### Textausschnitt
========================

Road To Recovery II

Road To Recovery II

„Nehmen Sie paar Ibuprofen, aber trainieren müssen Sie weiter. Sie können ja keine Pause machen! Also aus rein ärztlicher Sicht schon, aber bei Ihnen ist das was anderes… reduzieren Sie vielleicht die Intensität ein wenig. Aber denken Sie unbedingt an die Ibuprofen!“
(Aussage eines Arztes, Tag 1 nach meiner Diagnose „Sehnenansatzentzündung am Schambein“)

Wo liegt der Fehler? Es sind mehrere.

Es ist nicht ansatzweise eine klare Aussage, die ein Sportler (bzw jeder Patient) – speziell zwei Wochen vor einem Wettkampf – benötigen würde.
Es ist verantwortungslos einem Sportler das Training mit Ibuprofen zu empfehlen.
Es ist unvernünftig nicht zur dringenden Pause zu raten, bei einer Verletzung, wo im schlimmsten Fall die Sehne reisen oder sogar der Knochen betroffen werden könnte.
Eine Aussage betreffend Trainingssteuerung sollte nur dann getroffen werden, wenn man auch weiß, wie viel und wie intensiv trainiert wird.
Anstelle zu Schmerzmitteln zu greifen, sollte über die Ursache des Problems nachgedacht werden.

Der Fehler, sozusagen der Hauptfehler, liegt aber am System. Wir bekämpfen Symptome, keine Ursachen. Ich könnte jetzt wieder in die Welt der Herzkrankheiten in Verbindung mit Ernährung abtauchen… aber das hat heute keinen Platz.

========================

[Erfasste Daten]
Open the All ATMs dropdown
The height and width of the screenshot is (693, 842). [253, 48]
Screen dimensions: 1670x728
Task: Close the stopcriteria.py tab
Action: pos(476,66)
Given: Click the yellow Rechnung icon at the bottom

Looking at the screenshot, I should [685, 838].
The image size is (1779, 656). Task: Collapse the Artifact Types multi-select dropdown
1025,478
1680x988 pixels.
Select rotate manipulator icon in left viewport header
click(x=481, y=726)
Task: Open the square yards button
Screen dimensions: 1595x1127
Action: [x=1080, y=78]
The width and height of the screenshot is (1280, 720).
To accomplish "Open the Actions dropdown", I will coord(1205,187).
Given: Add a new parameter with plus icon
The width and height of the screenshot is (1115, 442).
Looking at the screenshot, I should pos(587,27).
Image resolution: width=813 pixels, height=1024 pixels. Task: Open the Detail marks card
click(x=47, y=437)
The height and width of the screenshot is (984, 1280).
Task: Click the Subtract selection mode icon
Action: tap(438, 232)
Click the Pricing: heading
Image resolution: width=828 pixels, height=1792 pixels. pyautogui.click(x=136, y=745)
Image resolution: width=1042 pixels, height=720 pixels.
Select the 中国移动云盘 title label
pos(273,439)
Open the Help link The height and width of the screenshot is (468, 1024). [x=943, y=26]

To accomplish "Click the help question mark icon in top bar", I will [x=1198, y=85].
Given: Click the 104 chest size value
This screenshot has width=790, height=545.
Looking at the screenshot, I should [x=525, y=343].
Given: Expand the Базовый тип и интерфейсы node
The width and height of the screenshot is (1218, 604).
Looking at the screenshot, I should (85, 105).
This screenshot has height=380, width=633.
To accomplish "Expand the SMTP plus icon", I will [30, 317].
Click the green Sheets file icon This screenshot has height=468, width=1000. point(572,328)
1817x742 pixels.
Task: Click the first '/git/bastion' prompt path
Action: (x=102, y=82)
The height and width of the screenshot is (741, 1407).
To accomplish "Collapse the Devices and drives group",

========================

### Deine Aufgaben
1. Welche Fehler zählt der Textausschnitt an der Aussage des Arztes auf? Nenne alle.
2. Welche Diagnose nennt der Textausschnitt?
3. Schreibe den Textausschnitt über die Sehnenansatzentzündung nach seinem letzten Satz weiter.
Die Auflistung hat damit nichts zu tun.

### Antworten zur Übung
1.
- Die Aussage ist nicht ansatzweise so klar, wie ein Sportler oder jeder Patient sie benötigen würde, besonders zwei Wochen vor einem Wettkampf.
- Es ist verantwortungslos, einem Sportler das Training mit Ibuprofen zu empfehlen.
- Es ist unvernünftig, bei dieser Verletzung nicht zur dringenden Pause zu raten, denn im schlimmsten Fall könnte die Sehne reißen oder sogar der Knochen betroffen sein.
- Der Arzt äußert sich zur Trainingssteuerung, ohne zu wissen, wie viel und wie intensiv trainiert wird.
- Statt über die Ursache des Problems nachzudenken, wird zu Schmerzmitteln gegriffen.

2. Sehnenansatzentzündung am Schambein.

3.
Warum schreibe ich das alles? Einfach weiterlesen. 😉

Startnummer 36 – vielleicht nur aufgeschoben

Das Rennen abzusagen war die einzig richtige Entscheidung. Mit einer Verletzung in einen Wettkampf zu gehen, das kannst du machen wenn es dabei um eine WM, um ein Champions League Finale, um Olympia oder um Hawaii geht. Nicht bei einem X-Beliebigen Rennen.

Die Challenge Riccione ist vorbei, mein erstes Profi Rennen mit einem DNS („did not start“) beendet. So nahe kam ich seit 2019 keinem Rennen; Immerhin hatte ich eine Startnummer!

Wenn ich so durch die Resultate scrolle, dann ärgert es mich natürlich noch einmal, dass es nicht geklappt hat. Ich hatte mir eine Finish-Zeit von unter 4.10h „ausgerechnet“, was so ungefähr einer Platzierung im Bereich 15-20 entsprochen hätte. (Natürlich rein theoretisch. Ohne dort gewesen zu sein ist es schwer und irgendwie respektlos irgendetwas zu behaupten)
Von ausgerechneten Zeiten kann man sich noch weniger kaufen als von Trainingszeiten, weshalb ich schon wieder ruhig bin.

Alles in allem sah es nach einem tollen Rennen aus und wer weiß, vielleicht bin ich nächstes Jahr dabei.

Ärztekarussell

Als ich am Mittwoch – heute vor genau zwei Wochen – die Entscheidung „kein Wettkampf“ getroffen hatte, blieb nicht viel Zeit für Depression und schlechte Gedanken. Okay, ich habe mir am Abend ein gutes Glas Rotwein gegönnt und über die letzten 10, 12 Tage sicherlich das ein oder andere Stück Schokolade mehr gegessen als sonst, bzw als es hätte (bei nahezu keiner Bewegung) sein sollen.
Wenn die Fitness schon sinkt, soll das Gewicht wenigstens steigen. Muss sich ja lohnen so eine Pause.

Als ich da mit dem Wein vor dem Laptop saß und – ähnlich wie letztes Jahr bei der Fraktur – versuchte jeden Stein umzudrehen, Studien zu lesen, an sämtliche Informationen zu kommen – da habe ich recht viele besorgniserregende Zeilen gefunden, die mich zwischen „langer Pause“ und „Saisonende“ gefangen hielten.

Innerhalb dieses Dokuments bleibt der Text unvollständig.